Wrestling Revue, May 1968
By ROGER BAKER - For SLAM! Wrestling


Al Costello and Don Kent. Photos by Roger Baker.

Digging into the archives of writer/photographer Roger Baker, we revisit a Wrestling Revue article from May 1968 on the Fabulous Kangaroos -- or at least the latest version. Check out Roger's story -- which we vet for the kayfabe of the era (in red) -- and his amazing photo gallery of the Kangaroos.

The place was War Memorial Auditorium, which is situated in the southeast section of downtown Buffalo, NY. Note #1

An ominous-looking sky hung overhead: it had been raining intermittently all day and one could hardly expect any but the hardiest of wrestling fans to show up.

But they did; 6,500 to be exact and by the sound of their vociferous reception for the two wrestlers attired in bushmen's hats and jackets and parading around the ring holding authentic Australian boomerangs, an observer could readily understand why.


A souvenir boomerang.
The Kangaroos hurled many paper replicas of the boomerangs out to hundreds of reaching hands which were bunched around the ringside. They were paired against Danny Miller and Chief White Owl and won the match taking the best two out of three falls in thirty five minutes of torrid action that saw Al Costello boomerang White Owl up off the floor into the waiting elbow of his partner, Ray Kent, to win the third fall and the match. Kent limped back to his dressing room with the air of his partner Costello while a cordon of police surrounded them. The pro-White Owl-Miller fans were highly incensed with the rough tactics used by the Kangaroos. Costello had to go give Ray a spinal adjustment on a bench in the dressing room. His sacro joint had popped out.

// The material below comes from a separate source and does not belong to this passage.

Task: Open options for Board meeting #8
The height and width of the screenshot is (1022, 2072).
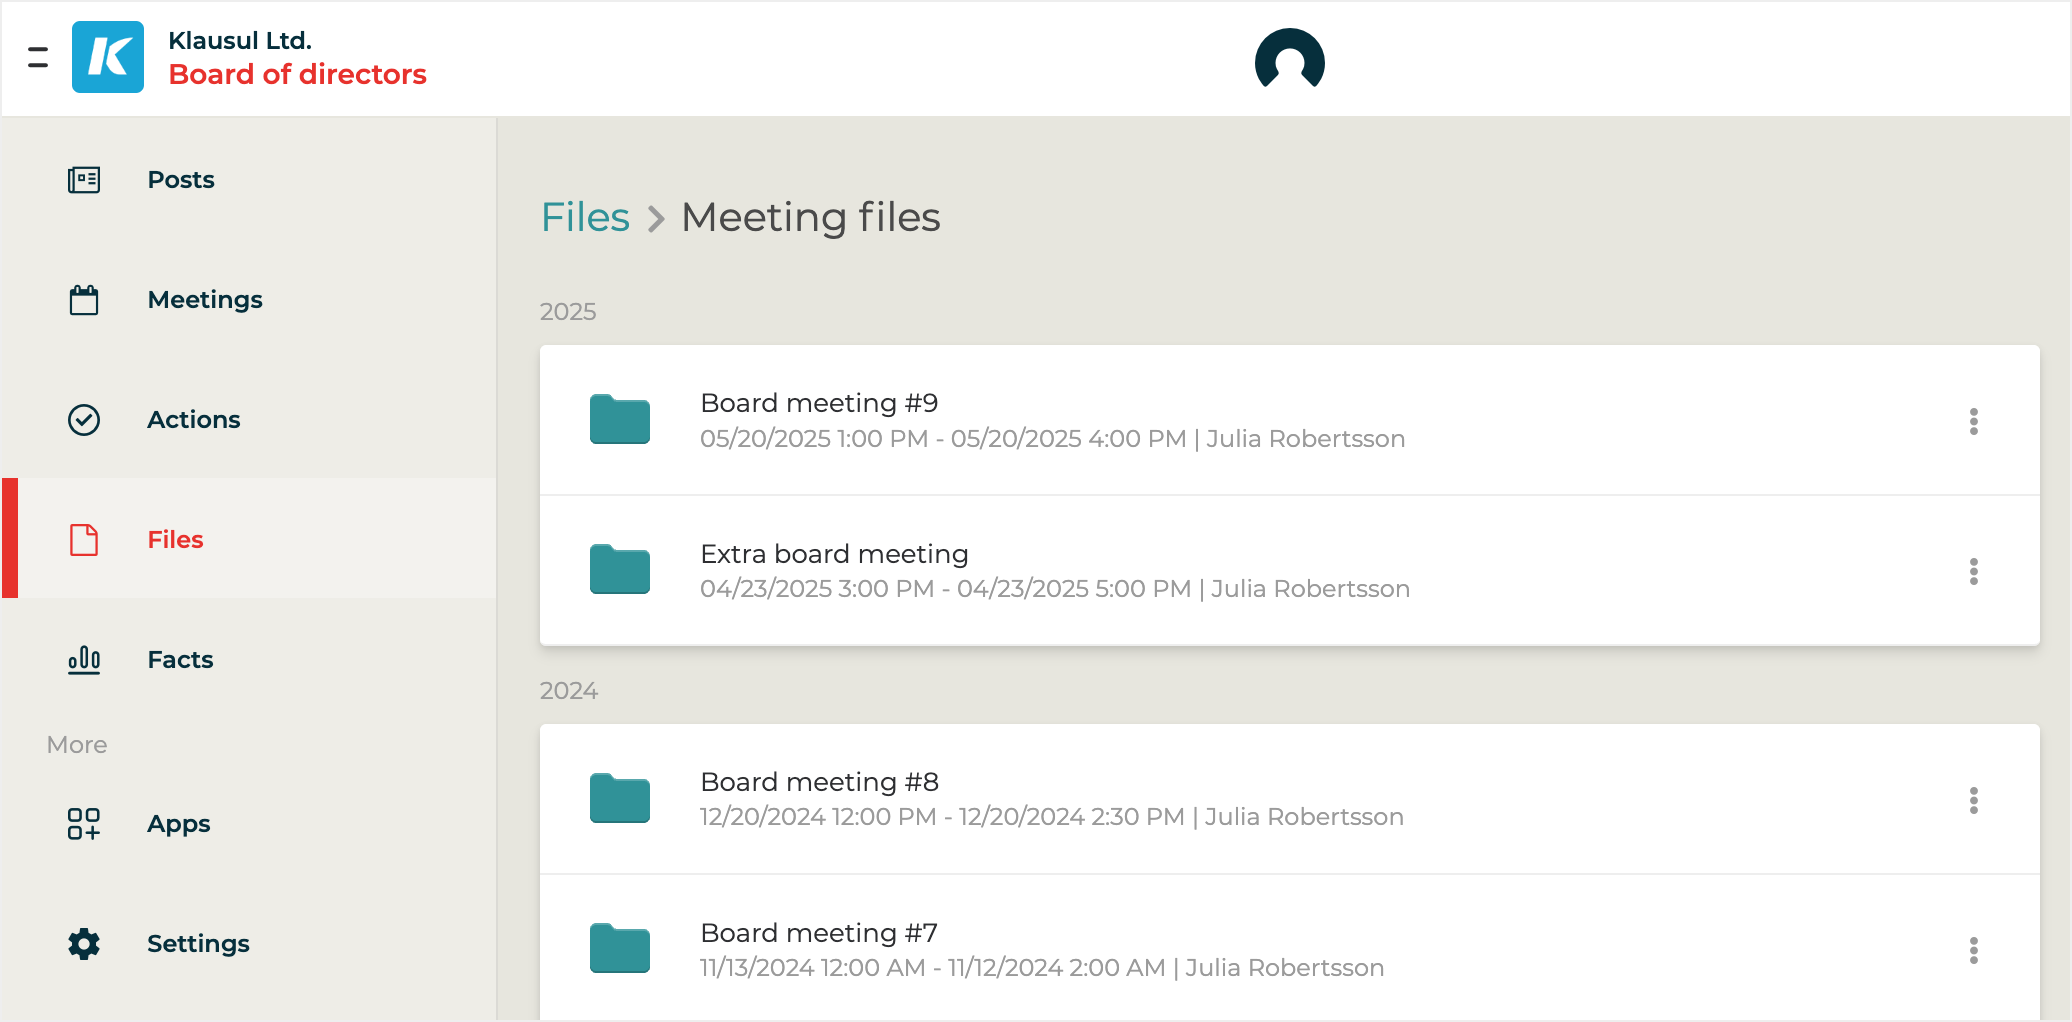Action: point(1973,800)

Costello adjusts Kent backstage.
Two nights earlier in Rochester, they were in with Dan Miller and Fred Curry. The match had to be stopped with no decision being rendered by the referee, when some fans intervened on behalf of Miller's team and started wielding chairs and shooting boots and fists at the Kangaroos. A riot almost ensued and the wrestlers were lucky to escape almost unscathed, Kent received a gash on the bridge of his nose.

Later that evening over a late dinner, Costello, Kent and myself discussed some of the facets of the varied careers of both men.

"Let me state here and now," said Costello, "that Ray Kent and myself are the original 'Fabulous Kangaroos.' We evolved the team in Sydney, Australia some years back." Note #2

Al recalled that they had wrestled together as amateurs at the Ashtown Athletic Club in Sydney. During this period Al won the Australian Light Heavyweight title. "It was at the Ashtown that we met Athol Layton, Fred Atkins and Roy Heffernan."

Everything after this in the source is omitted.